The Upper Airway Resistance Syndrome: Historical Perspective

Although the two groups did not differ during quiet wakefulness, the PSGs of the patient group showed significantly larger swings in Pes during sleep when compared with the control group, respectively: inspiratory Pes nadirs of —30 to —53 cm H2O vs —11 to —20 cm H2O. The patient group also demonstrated intermittent tachypnea, arrhythmias, and snoring, although none had significant oxyhemoglobin desaturation or met the criteria for obstructive sleep apnea syndrome (OSAS). These parameters, as well as the MSLT and Wilkinson addition test score results, improved both clinically and statistically in all 25 symptomatic patients following tonsillectomy and/or adenoidectomy. Of note, the oronasal airflow was measured by nasal and buccal thermistors, and these data were only used to calculate the respiratory rate in the analysis.

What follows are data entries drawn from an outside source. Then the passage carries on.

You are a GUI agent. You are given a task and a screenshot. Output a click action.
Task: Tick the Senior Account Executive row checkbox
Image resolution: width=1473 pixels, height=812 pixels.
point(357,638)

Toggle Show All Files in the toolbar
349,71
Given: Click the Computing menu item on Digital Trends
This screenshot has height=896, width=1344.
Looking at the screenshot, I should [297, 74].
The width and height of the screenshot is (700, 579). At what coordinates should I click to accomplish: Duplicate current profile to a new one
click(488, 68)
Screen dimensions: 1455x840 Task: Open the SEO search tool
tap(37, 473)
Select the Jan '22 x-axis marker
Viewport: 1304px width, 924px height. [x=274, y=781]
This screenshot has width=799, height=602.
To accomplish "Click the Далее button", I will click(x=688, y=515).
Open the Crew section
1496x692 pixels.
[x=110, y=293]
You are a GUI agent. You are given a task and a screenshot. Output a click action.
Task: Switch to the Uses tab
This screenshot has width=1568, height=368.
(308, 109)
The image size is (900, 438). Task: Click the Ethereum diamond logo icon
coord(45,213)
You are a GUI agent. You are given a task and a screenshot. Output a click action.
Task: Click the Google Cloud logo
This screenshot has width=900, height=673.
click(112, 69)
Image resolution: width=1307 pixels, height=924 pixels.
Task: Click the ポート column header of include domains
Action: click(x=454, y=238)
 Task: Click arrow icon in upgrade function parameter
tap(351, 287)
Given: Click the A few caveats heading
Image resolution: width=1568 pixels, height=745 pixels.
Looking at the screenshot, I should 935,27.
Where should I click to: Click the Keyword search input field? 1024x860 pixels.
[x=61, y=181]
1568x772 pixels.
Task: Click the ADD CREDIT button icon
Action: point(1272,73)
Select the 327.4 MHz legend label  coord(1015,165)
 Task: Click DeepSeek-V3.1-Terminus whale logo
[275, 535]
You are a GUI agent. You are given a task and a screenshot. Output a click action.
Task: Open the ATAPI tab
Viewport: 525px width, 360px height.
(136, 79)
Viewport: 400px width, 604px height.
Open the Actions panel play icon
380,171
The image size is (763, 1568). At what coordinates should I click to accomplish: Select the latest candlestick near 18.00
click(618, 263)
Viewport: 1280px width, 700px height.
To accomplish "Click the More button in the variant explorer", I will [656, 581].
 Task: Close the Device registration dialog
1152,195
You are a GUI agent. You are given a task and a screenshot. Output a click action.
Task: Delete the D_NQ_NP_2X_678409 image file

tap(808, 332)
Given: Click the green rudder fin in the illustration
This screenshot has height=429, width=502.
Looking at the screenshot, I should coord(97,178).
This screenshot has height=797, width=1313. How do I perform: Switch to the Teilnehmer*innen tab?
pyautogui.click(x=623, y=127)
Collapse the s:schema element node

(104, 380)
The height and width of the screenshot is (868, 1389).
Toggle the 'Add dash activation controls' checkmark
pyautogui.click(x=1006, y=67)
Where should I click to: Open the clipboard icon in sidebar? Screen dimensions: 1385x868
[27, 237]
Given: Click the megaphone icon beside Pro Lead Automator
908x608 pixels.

The following year, Lugaresi et al suggested a continuum of sleep-disordered breathing that ranged from snoring, to OSAS, to severe daytime somnolence and hypoventilation, which was based on polysomnographic measurements that included snoring severity, Pes swings, oxyhemoglobin desaturations, and daytime sleepiness. Snoring was an essential component of each stage along this continuum. The authors provided a case history representing the mildest end of this spectrum (stage 0 or the preclinical stage) review zyrtec tablets. The longest period with the lowest Pes nadirs (—25 to —35 cm H2O) from the PSG of this hypersomnolent patient showed no significant oxyhemoglobin desaturation, suggesting that the patient may have had UARS. Curiously, the authors mention “trivial snoring” in their introductory discussion of this continuum, but even the mildest case reported had heavy snoring and EDS. In a 1990 review article, Stoohs and Guilleminault suggested a continuum of severity focusing on partial to complete upper airway obstruction as opposed to snoring. Their data included postpalatopharyngoplasty patients who no longer snored but, despite their diminished palate size, continued to manifest OSAS most likely attributed to retrolingual obstruction.